Understand how to prepare for future challenges and opportunities.

Since the beginning of 2008, contractors have enjoyed a relatively competitive insurance market cycle with many receiving rate reductions regardless of historical loss history. This cycle continues to baffle many of us. We have been down this path many times during the past thirty years, but as with the fluctuations in the economic cycle, each time is slightly different. Definite signs show that rates should have upward pressure, but there is no movement yet.

I am often asked by contractors, "When will the insurance industry harden?" and "When will rates go up?" I cannot predict the future, but I do believe, without hesitation, that the insurance market will harden, with rates increasing.

I am not sure which year this change will occur, but it will occur in a third quarter.

The Insurance Market

As we reach the second quarter of 2011, the insurance market is still relatively competitive and responsive to contractors' needs. Construction underwriters have continued to provide renewals with coverage expansions and rate reductions averaging 3 to 5 percent, depending upon the type of work performed, line of coverage and the contractor's loss history.

Underwriters looking for new construction clients have lowered their rates to grow their market share. For this reason, construction business owners should evaluate their insurance programs heavily this year. If you decide to do this, you must know what to evaluate to make your efforts pay off.

Reducing costs is the battle cry of most contractors. Accomplishing this involves much more than simply getting a cheaper rate from an underwriter. The long-term impact of seeking cheaper rates could actually come back to haunt contractors.

To reduce, manage and improve your insurance coverage, follow this game plan:

  • Be cautious about using underwriters who have been absent from the underwriting scene but now claim to be a construction underwriter. Rate improvements typically offer short-term gains but have long-term implications that could impact cost for several years. We call them bottle-rocket markets. Avoid them.
  • Redirect your focus to areas that represent the highest percentage of your costs- the losses. Meet with your insurance company and broker/agent and update claims management protocols using best practices to better adjust and manage your claims. But do not stop there. Monitor the results. Conduct annual compliance audits- this process will reveal any wasted dollars spent.
  • When times are tough, a contractor's focus seems to drift away from safety management and best practices. Avoid this urge. Now is the time when safety and loss control efforts will define your costs for years to come. Doubling your efforts in safety can pay dividends because underwriters will place greater emphasis on your losses in developing premiums in the future.
  • Prepare formal insurance and risk management specifications to present to the underwriting community. This process will aid in identifying risk profile challenges and solutions, creating a foundation when you evaluate your program in the future.
  • Interview the underwriters. Conduct a formal interview process to determine if the insurance company is a fit. Aligning your company's interests with an underwriter is more important today than in years past.

The Surety Industry

In 2010, the surety industry expected to see an increase in both frequency and severity of losses due to the severe economic downturn in the construction industry. But even though industry premiums were down for the first time in more than six years, the surety industry still remained profitable, and the losses were far shy of expectations.

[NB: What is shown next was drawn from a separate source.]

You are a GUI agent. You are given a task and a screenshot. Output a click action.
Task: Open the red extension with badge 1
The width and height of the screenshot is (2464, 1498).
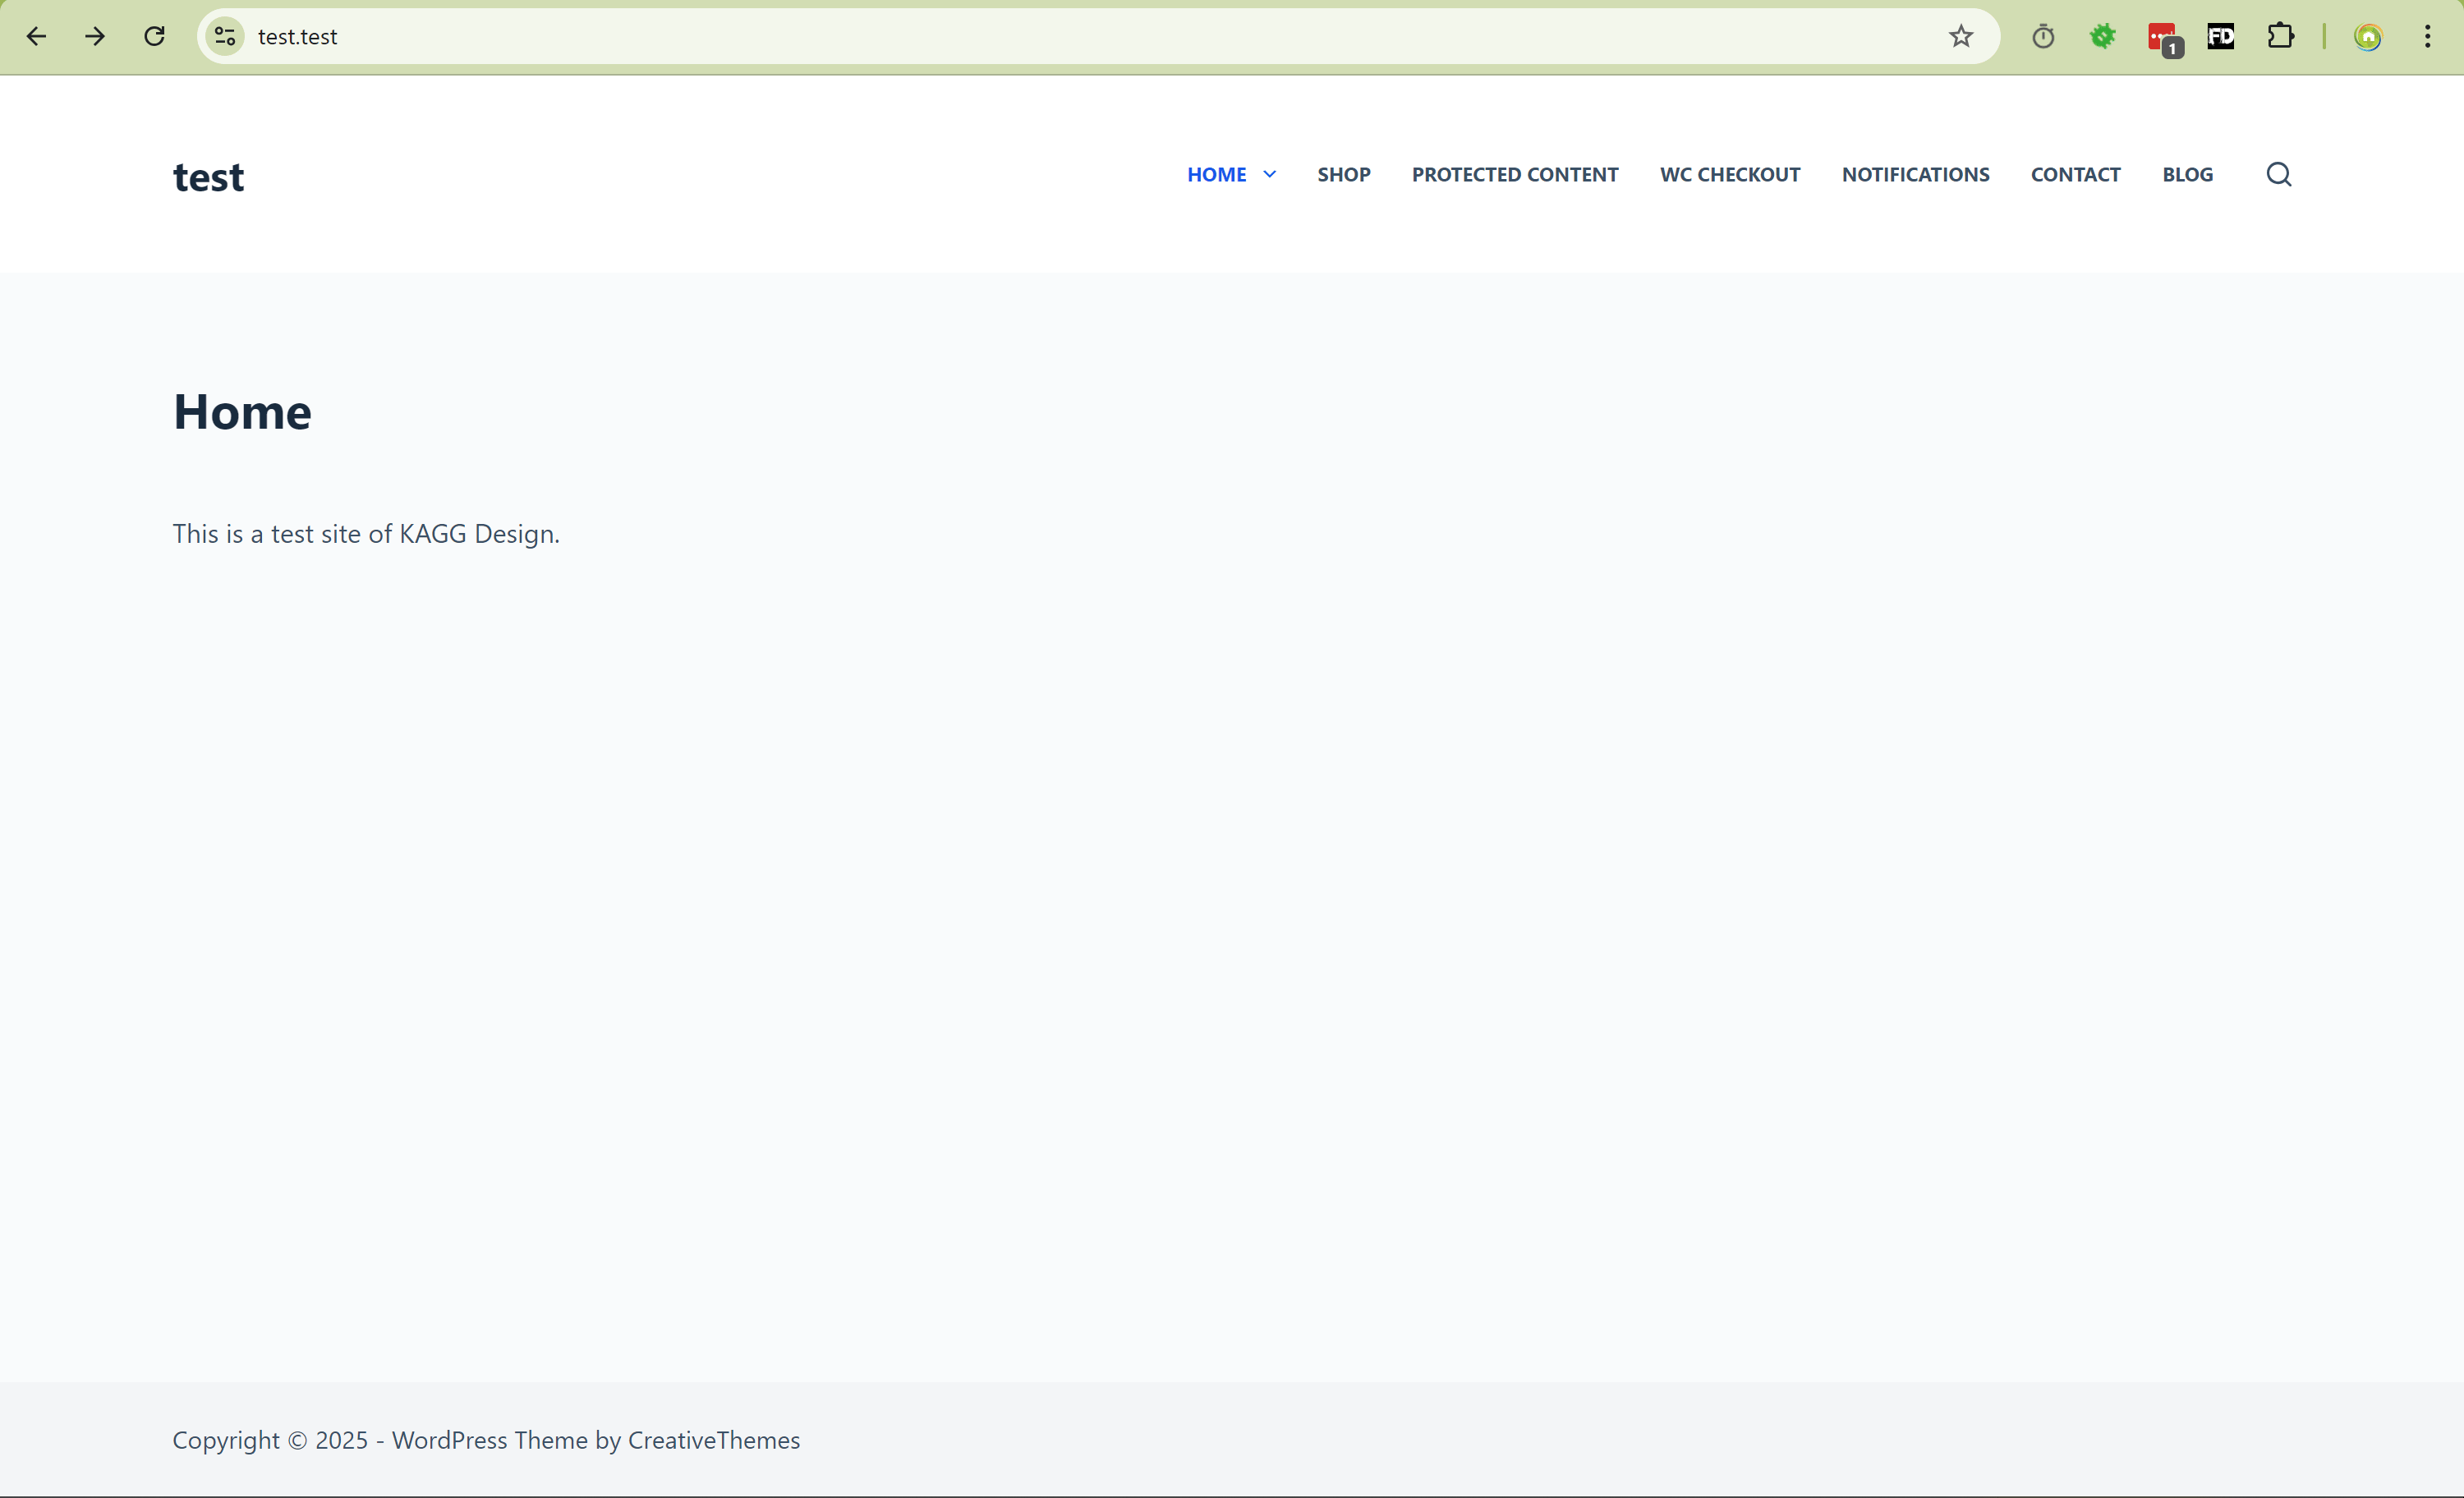tap(2162, 38)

The surety industry still remains very healthy from a financial and rate stability perspective. When the construction economy was strong, sureties stuck to their underwriting principles and did not push for market share. This resulted in a bit more market stability. In addition, when the construction climate changed, many contractors simply ran out of work, and chose to mothball their operations rather than replace their backlog with unprofitable work. In most instances, they completed their work with little to no impact on the sureties.

Today, however, indicators show the surety industry will experience an increase in loss ratios. Contractors' balance sheets continue to erode as the thin margin work obtained in the latter half of 2009 and 2010 materializes on balance sheets.

Many contractors expect to show a loss for 2010, and without a clear end to the turmoil in the construction industry, many expect a very slow recovery. As a result, the underwriting community is keeping a watchful eye on financials and work-in-progress schedules.

Requirements to bond subcontractors have increased, and proof of project financing has become a critical component of the underwriting process. In addition, most companies now request financial information quarterly to closely monitor any profit fade. Due to concerns over rising material and fuel pricing, you will see an increase in requests for contract documents to include escalation clauses.

Overall, the market still has quite a bit of capacity, results thus far have been profitable, and reserves are healthy. Although an increase in the loss activity within the contract surety arena is anticipated and many surety companies have reported an increase in loss frequency, the industry as a whole believes the activity remains somewhat predictable and believes sufficient reserves are available to cover the exposure.


All of the signs point to a more difficult market- losses, reductions in exposure units and an economic recovery on life support. Prepare yourself now for changes to come.